Most specifically it all messes up (for me) in the View section.
I know i could have a model of lets say like this:
A class spaceship with variables like health, ammo, origin etc
A viewController (or just controller?) that would handle user input and act accordingly based on Model info and throw results on “View”
But really what about View here..? How can i implement my View in an openGL application in a sense off ‘throw those polygons on my *view’. Is that even possible, does openGL work that way? Thing with it is that i could pick an empty project drop some lines of code and have my projected triangle on screen with no need of an MVC design pattern. But i really want to work based on an mvc pattern because i figured out that you really go against the framework, i mean you really do.
I would really appreciate some coding examples focused on the View part of a MVC openGL app and also some further explanation so i can grasp the idea better.
Thank you for reading this, double thank you for answering!
I’m not sure if MVC works exactly the same in all languages/communities. But here’s how I understand it to work in the Mac/iOS world:
Your model is responsible for storing data (eg: amount of ammo left in the ship) and manipulating data (eg: reducing the amount of ammo left in the ship).
Your view is responsible for screen drawing and also responsible for all user interaction. I think you’ve missed that lass part (eg: the view draws a spaceship and watches for the spacebar key press event so it can send a
fireGun:message to it’s delegate – which is a controller).The controller is for anything and everything else. In particular, the model and the view don’t really talk to each other much (within reason), instead they talk to the controller and the controller talks to both the model and the view (for example, the controller recieves a
fireGun:message, checks if there’s enough ammo left in the model, then decreases the ammo by one, and tells the view to draw a bullet fire animation).Note that this does not actually split your code into three individual classes. Rather your code has many classes, each one of which fits into one of those three jobs. Multiple models, multiple views, multiple controllers.

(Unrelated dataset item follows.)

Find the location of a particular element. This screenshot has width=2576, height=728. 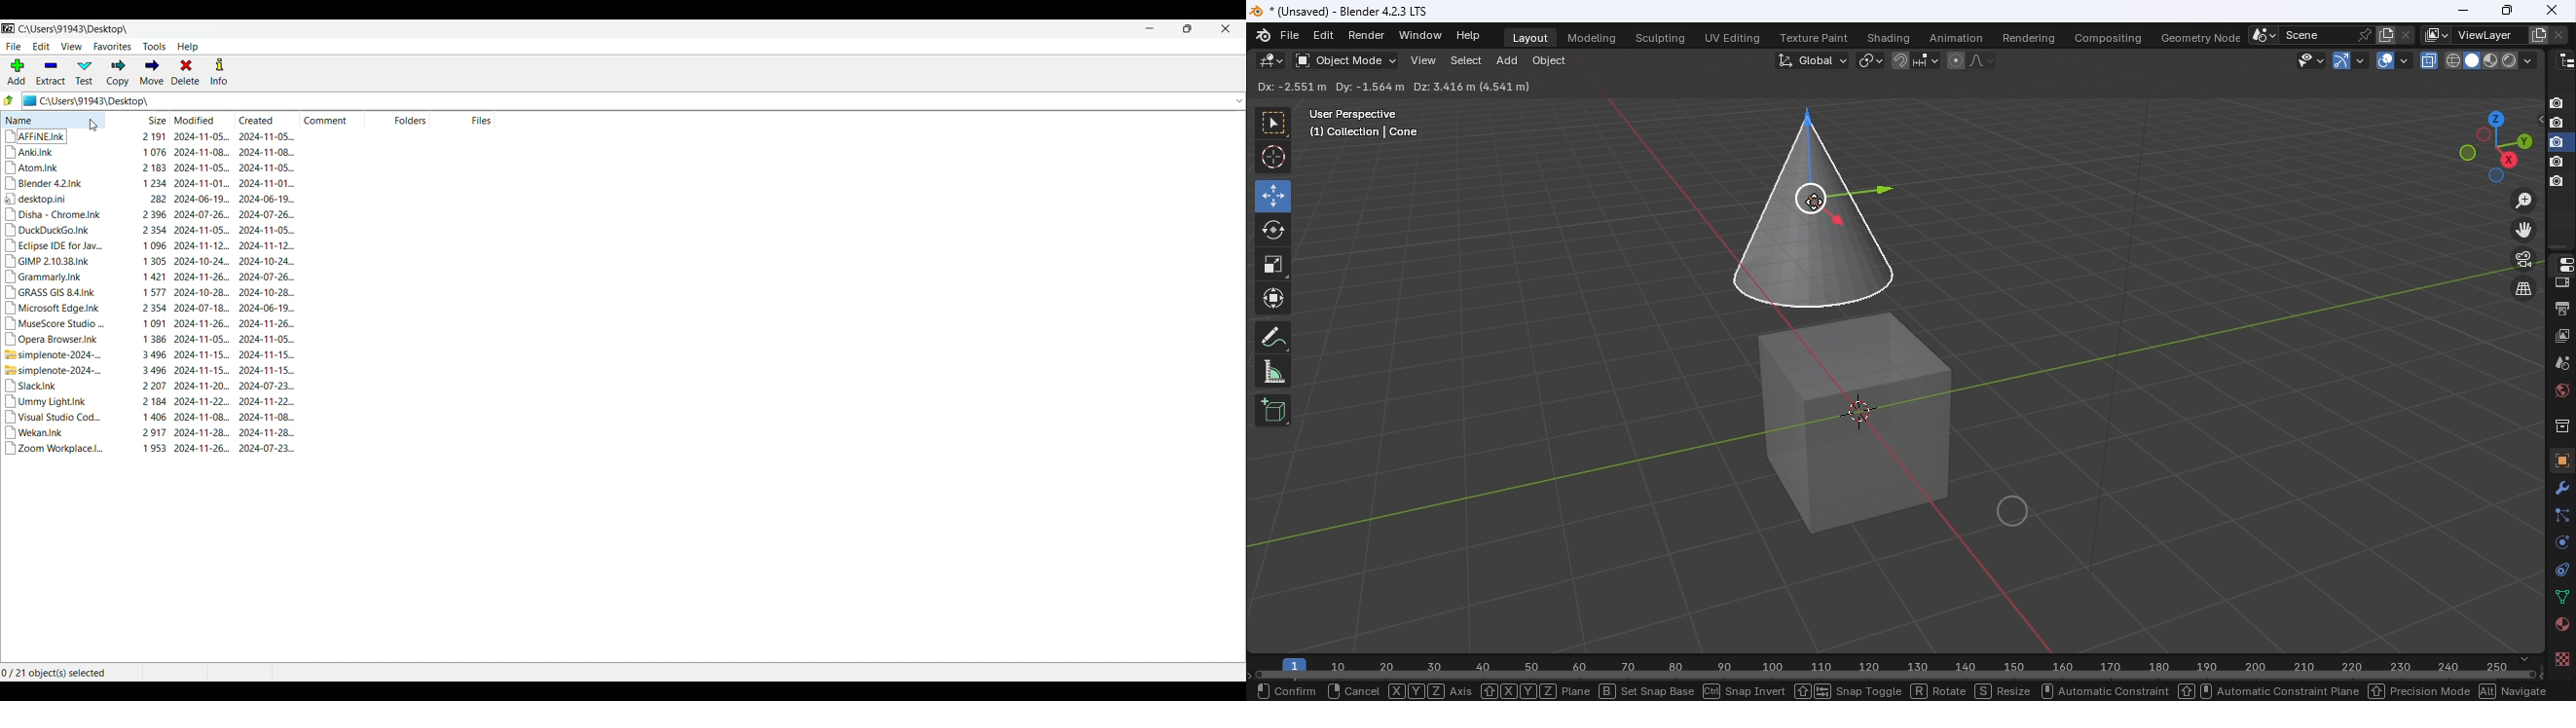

I’m not familiar with OpenGL, never done game programming so all my views have been using the standard/simple screen drawing API’s. However your view would have an internal data structure describing what is currently drawn on the screen, and it would draw exactly what’s in it. This data structure would be much simpler and faster than the model. It only contains what is actually visible, and nothing else (eg: it’d have a spaceship in it’s data structure, but not wouldn’t know anything about the spaceship such as how much ammo it has left right now).
Sometimes a view will receive user interaction and process it without interacting with the controller at all. For example NSTextView is able to move the insertion point around on the screen without talking to it’s controller or the model.